Alan T. Baker, Foundations of Chaplaincy: A Practical Guide. Eerdmans, 2021.
Foundations of Chaplaincy by Alan T. Baker fills a gap in literature about chaplaincy that can benefit a wide range of readers, including those in maritime ministry. Though there are other great books on chaplaincy, they often are geared more specifically to those in health care or the military where there are clearer expectations for credentials and reporting. Chaplaincy in the lesser-known fields, especially maritime ministry, can look markedly different than more structured chaplaincy and with vastly different requirements. Baker’s book helps find the beating heart of chaplaincy, but also recognizes the substantial diversity in practice. As Baker explains, “The goal of this primer is to prepare you for any chaplaincy, no matter the setting.” (2)

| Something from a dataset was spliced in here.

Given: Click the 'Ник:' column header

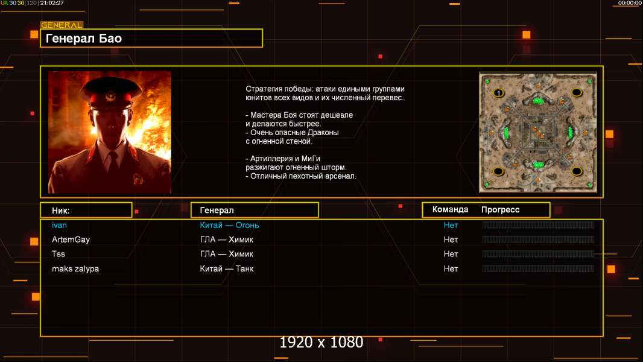Looking at the screenshot, I should [x=86, y=210].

Though he mentions maritime ministry only sparsely in the book, his experience is considerably deeper. Baker is best known as the Chaplain of the Marine Corps, retiring with the rank of Rear Admiral in 2009. He was subsequently on staff at Menlo Park Presbyterian Church, and is currently principal of Strategic Foundations. In this substantial career, Baker served as a chaplain in the U.S. Coast Guard, on cruise line Holland America, in cargo shipping with Lykes Lines, and was chaplain aboard U.S. Military Sealift Command SS Curtiss (T-AVB-4). Baker’s broad experience, including this specifically maritime experience, helps nuance the book and make it useful for those in maritime ministry as well.
The book is divided into six chapters that include an introduction and conclusion and four central chapters that capture the key chaplaincy capabilities, including provider, facilitator, caregiver, and advisor.
The introduction locates chaplaincy as the “most exciting and fastest-growing segment of specialized ministry”(1). As Baker explains, “while local-church models typically reinforce a wagon-wheel approach, where the pastor remains at the center and the outside community follows the spokes inward, chaplains invert the wagon-wheel model by providing their presence where people live and work along the outer wheel rim.”(1) Yet, this “ministry of presence” to people outside of a church is not static, but dynamic: “Chaplaincy is ministry in motion.” (1) Baker claims: “More than anything else, chaplaincy is being present among those you serve: crying, laughing, worshipping, celebrating, mourning, storytelling, and comforting.” (1)
The capabilities of chaplaincy are at the heart of Baker’s book. A first is as provider of religious ministry according to the chaplain’s faith tradition. Provision of worship, sacraments, bible study or religious education make it similar to traditional church pastoring, but the context makes it different. The second capability is that of facilitator for those who practice different faiths. A chaplain needs to facilitate those who don’t identify with them, but nevertheless have specific religious requirements or needs. A third capability is care, which, Baker states is the essence of chaplaincy, and the one activity that all receive. This can be pastoral care, but also counseling or coaching. Finally, chaplains can serve as advisors to the leadership of the organization. The advice might be specifically on matters of religion, but also other moral, ethical and humanitarian concerns.
The “ministry of presence” concept for Baker is not to sit around and wait for ministry to happen, but to be active: “The good work of chaplaincy radiates a ministry of presence back to the person by asking, ‘How can I serve you?’” (17) He clarifies the chaplain’s office might not be the best place to meet people: “Chaplaincy is not building centered. While chaplains probably have an office, it is typically not the primary place for ministry. Chaplains remember: people don’t walk to you; you walk to people.” (54) Yet, chaplaincy is not about unfocused roaming: “Proximity and availability are core values for flourishing chaplains…For a chaplain, nothing replaces the important need of merely being present with one’s people.” (103)
Baker’s book has a great deal of useful practical advice for those in ecumenical and interfaith contexts. He highlights the importance of being experienced in one’s own local church: “Once you become a chaplain, it is essential to sustain relationships within your faith community.” (51) He warns, “A chaplain who is not well grounded in the traditions and practices of his faith group is frequently a liability to the hiring organization.” (51) There are practical ways to be faithful to your sending organization and also coherent in the institution in which you serve.
Though the book is introductory in nature, a few issues might have merited some extra paragraphs. More elaboration on the challenges of “proselytism,” its definition, and its relationship to discipleship or evangelism might have been helpful (see pages 97, 155 and 236). Though the distinction between pastors and chaplains is given significant space in chapter 1, very little is said in any part of the book to compare chaplains with those called missionaries or evangelists. Also, the book focuses mostly on the context of chaplaincy in the United States. It can be read with much profit by those in other countries, but some discussion of how chaplaincy functions in Canada, the UK, Europe or other regions would have made the book even more impactful.
Overall, the book is a wonderful, clear introduction to the nature and work of chaplains, one that should be read by new or aspiring chaplains in maritime ministry as well.